Природа таинства Евхаристии не изменилась с веками, изменилось наше отношение к ней. Оно заключается в том, что в сознании многих христиан Евхаристия индивидуализировалась, то есть она воспринимается как частное дело, а не общественное. Протопресвитер Николай Афанасьев говорил о том, что христианин не может быть отдельным человеком. Если он живет сам по себе, то он просто человек и не может называть себя учеником Христа, то есть христианином. Христианин реально переживает опыт единения с братьями и сестрами во Христе, этот опыт его духовно обогащает. Он не живет для себя и не имеет попечения о себе, ибо все заботятся о нем. Если обо мне все заботятся, зачем я буду заботиться о себе? Я ничего не имею и в то же время имею все.

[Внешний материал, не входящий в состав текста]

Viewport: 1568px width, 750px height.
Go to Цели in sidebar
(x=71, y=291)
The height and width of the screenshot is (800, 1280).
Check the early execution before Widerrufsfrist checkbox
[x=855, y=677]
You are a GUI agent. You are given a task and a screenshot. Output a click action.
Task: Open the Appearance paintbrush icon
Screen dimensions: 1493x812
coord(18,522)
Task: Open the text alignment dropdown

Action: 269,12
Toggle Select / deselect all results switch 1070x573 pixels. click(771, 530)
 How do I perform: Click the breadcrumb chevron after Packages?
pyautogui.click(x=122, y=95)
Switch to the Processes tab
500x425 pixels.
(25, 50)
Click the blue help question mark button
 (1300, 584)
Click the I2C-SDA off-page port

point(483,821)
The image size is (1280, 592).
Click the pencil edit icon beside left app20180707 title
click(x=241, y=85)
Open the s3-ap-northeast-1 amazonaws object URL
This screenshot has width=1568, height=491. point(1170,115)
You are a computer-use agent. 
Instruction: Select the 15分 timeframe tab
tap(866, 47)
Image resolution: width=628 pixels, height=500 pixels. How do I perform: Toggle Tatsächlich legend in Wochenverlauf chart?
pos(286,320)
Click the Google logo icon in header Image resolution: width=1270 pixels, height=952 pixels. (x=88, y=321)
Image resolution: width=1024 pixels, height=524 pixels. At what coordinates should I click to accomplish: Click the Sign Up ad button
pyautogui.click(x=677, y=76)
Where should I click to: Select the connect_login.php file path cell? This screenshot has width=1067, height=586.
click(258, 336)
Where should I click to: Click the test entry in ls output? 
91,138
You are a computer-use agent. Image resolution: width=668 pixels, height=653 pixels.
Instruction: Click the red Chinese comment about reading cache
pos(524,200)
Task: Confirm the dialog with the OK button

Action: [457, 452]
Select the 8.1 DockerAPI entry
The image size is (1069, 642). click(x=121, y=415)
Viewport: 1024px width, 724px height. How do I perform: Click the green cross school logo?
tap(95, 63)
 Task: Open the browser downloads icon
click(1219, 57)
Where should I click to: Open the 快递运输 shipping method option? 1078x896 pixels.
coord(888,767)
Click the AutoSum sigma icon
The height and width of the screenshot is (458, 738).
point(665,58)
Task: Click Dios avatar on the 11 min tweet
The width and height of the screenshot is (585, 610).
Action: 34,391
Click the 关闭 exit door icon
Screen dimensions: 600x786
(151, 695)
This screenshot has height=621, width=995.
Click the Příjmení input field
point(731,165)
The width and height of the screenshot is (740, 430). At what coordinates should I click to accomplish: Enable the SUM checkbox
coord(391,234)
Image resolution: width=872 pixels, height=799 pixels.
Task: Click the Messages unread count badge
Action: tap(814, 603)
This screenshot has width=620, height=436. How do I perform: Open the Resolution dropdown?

Но прежде чем пережить это единение, мы должны пройти путь познания тайны его, прежде всего, познать Иисуса Христа — Источник этого единения. Мы должны реально встретиться со Христом, узнать Его, полюбить и пожелать навсегда соединиться с Ним.
Если мы соединимся со Христом, то, следовательно, соединимся друг с другом.
Когда я приехал на приход, где сейчас служу (первый мой приход был в предместье Риги), то я не нашел на новом месте евхаристической общины. Многие люди причащались один раз в год, на Пасху. И когда я начал служить в будние дни, одна женщина, выйдя после службы из храма, сказала: «Ишь, что выдумал, — по будням служить!» Она думала, что существует служба только в воскресный день, а о трапезах любви она и другие не имели, разумеется, никакого понятия. Потом, когда трапезы любви начали совершаться, то было нелегко объяснить им, зачем нужно общение братьев и сестер вне храма. Будучи невоцерковленными, они говорили: «Зачем нам это? Мы всё это имеем: и хлеб, и картошку, и чай. Поедим дома сами».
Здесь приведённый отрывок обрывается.